BEGIN

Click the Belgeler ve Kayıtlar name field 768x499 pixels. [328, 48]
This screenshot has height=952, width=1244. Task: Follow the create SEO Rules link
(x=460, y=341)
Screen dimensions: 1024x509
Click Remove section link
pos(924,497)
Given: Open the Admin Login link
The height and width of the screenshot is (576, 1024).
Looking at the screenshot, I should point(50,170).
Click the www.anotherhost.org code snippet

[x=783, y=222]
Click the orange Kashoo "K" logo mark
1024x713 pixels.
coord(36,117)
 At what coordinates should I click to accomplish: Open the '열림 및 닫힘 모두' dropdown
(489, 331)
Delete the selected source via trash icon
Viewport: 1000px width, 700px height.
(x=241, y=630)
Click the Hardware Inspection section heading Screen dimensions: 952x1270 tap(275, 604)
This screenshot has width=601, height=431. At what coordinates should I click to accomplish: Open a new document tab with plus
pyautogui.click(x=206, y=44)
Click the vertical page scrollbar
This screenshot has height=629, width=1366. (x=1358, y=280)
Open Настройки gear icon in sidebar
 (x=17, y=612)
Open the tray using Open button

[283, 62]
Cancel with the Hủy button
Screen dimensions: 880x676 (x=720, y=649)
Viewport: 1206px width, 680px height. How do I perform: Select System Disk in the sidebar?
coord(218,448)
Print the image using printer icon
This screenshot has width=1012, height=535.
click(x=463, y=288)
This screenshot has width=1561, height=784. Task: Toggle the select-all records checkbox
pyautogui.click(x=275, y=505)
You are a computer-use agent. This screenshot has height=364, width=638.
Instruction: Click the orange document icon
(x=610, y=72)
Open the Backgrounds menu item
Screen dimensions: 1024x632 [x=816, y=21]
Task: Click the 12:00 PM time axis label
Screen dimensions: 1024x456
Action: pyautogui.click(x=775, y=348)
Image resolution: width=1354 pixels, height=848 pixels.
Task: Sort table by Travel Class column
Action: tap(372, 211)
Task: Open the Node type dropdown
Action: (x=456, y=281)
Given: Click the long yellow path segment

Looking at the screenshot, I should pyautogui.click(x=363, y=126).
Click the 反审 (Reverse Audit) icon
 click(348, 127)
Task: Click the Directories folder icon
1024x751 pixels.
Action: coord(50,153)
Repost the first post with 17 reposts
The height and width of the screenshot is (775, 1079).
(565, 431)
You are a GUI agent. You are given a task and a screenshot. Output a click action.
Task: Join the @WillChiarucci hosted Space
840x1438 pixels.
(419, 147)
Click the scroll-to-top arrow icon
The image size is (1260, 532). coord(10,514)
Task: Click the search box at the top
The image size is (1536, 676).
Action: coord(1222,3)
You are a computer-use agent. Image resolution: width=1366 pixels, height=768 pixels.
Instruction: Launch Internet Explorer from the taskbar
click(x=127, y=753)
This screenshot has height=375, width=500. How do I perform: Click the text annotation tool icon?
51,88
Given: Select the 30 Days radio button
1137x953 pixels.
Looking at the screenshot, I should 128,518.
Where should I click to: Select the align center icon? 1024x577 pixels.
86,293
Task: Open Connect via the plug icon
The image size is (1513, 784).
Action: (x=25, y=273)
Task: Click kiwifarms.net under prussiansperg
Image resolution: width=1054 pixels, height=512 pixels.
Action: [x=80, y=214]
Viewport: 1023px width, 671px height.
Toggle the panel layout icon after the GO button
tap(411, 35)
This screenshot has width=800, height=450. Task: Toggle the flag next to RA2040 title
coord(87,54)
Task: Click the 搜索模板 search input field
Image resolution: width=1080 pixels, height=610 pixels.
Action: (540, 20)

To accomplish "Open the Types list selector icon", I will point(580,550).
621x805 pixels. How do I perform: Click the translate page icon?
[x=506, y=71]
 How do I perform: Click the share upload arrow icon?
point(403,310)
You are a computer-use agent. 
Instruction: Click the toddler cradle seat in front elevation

END

# WHAT YOU WILL DO
Quote the listing in full, please, keeping every line exact.

# YOUR RESPONSE
Click the Belgeler ve Kayıtlar name field 768x499 pixels. [328, 48]
This screenshot has height=952, width=1244. Task: Follow the create SEO Rules link
(x=460, y=341)
Screen dimensions: 1024x509
Click Remove section link
pos(924,497)
Given: Open the Admin Login link
The height and width of the screenshot is (576, 1024).
Looking at the screenshot, I should point(50,170).
Click the www.anotherhost.org code snippet

[x=783, y=222]
Click the orange Kashoo "K" logo mark
1024x713 pixels.
coord(36,117)
 At what coordinates should I click to accomplish: Open the '열림 및 닫힘 모두' dropdown
(489, 331)
Delete the selected source via trash icon
Viewport: 1000px width, 700px height.
(x=241, y=630)
Click the Hardware Inspection section heading Screen dimensions: 952x1270 tap(275, 604)
This screenshot has width=601, height=431. At what coordinates should I click to accomplish: Open a new document tab with plus
pyautogui.click(x=206, y=44)
Click the vertical page scrollbar
This screenshot has height=629, width=1366. (x=1358, y=280)
Open Настройки gear icon in sidebar
 (x=17, y=612)
Open the tray using Open button

[283, 62]
Cancel with the Hủy button
Screen dimensions: 880x676 (x=720, y=649)
Viewport: 1206px width, 680px height. How do I perform: Select System Disk in the sidebar?
coord(218,448)
Print the image using printer icon
This screenshot has width=1012, height=535.
click(x=463, y=288)
This screenshot has width=1561, height=784. Task: Toggle the select-all records checkbox
pyautogui.click(x=275, y=505)
You are a computer-use agent. This screenshot has height=364, width=638.
Instruction: Click the orange document icon
(x=610, y=72)
Open the Backgrounds menu item
Screen dimensions: 1024x632 [x=816, y=21]
Task: Click the 12:00 PM time axis label
Screen dimensions: 1024x456
Action: pyautogui.click(x=775, y=348)
Image resolution: width=1354 pixels, height=848 pixels.
Task: Sort table by Travel Class column
Action: tap(372, 211)
Task: Open the Node type dropdown
Action: (x=456, y=281)
Given: Click the long yellow path segment

Looking at the screenshot, I should pyautogui.click(x=363, y=126).
Click the 反审 (Reverse Audit) icon
 click(348, 127)
Task: Click the Directories folder icon
1024x751 pixels.
Action: coord(50,153)
Repost the first post with 17 reposts
The height and width of the screenshot is (775, 1079).
(565, 431)
You are a GUI agent. You are given a task and a screenshot. Output a click action.
Task: Join the @WillChiarucci hosted Space
840x1438 pixels.
(419, 147)
Click the scroll-to-top arrow icon
The image size is (1260, 532). coord(10,514)
Task: Click the search box at the top
The image size is (1536, 676).
Action: coord(1222,3)
You are a computer-use agent. Image resolution: width=1366 pixels, height=768 pixels.
Instruction: Launch Internet Explorer from the taskbar
click(x=127, y=753)
This screenshot has height=375, width=500. How do I perform: Click the text annotation tool icon?
51,88
Given: Select the 30 Days radio button
1137x953 pixels.
Looking at the screenshot, I should 128,518.
Where should I click to: Select the align center icon? 1024x577 pixels.
86,293
Task: Open Connect via the plug icon
The image size is (1513, 784).
Action: (x=25, y=273)
Task: Click kiwifarms.net under prussiansperg
Image resolution: width=1054 pixels, height=512 pixels.
Action: [x=80, y=214]
Viewport: 1023px width, 671px height.
Toggle the panel layout icon after the GO button
tap(411, 35)
This screenshot has width=800, height=450. Task: Toggle the flag next to RA2040 title
coord(87,54)
Task: Click the 搜索模板 search input field
Image resolution: width=1080 pixels, height=610 pixels.
Action: (540, 20)

To accomplish "Open the Types list selector icon", I will point(580,550).
621x805 pixels. How do I perform: Click the translate page icon?
[x=506, y=71]
 How do I perform: Click the share upload arrow icon?
point(403,310)
You are a computer-use agent. 
Instruction: Click the toddler cradle seat in front elevation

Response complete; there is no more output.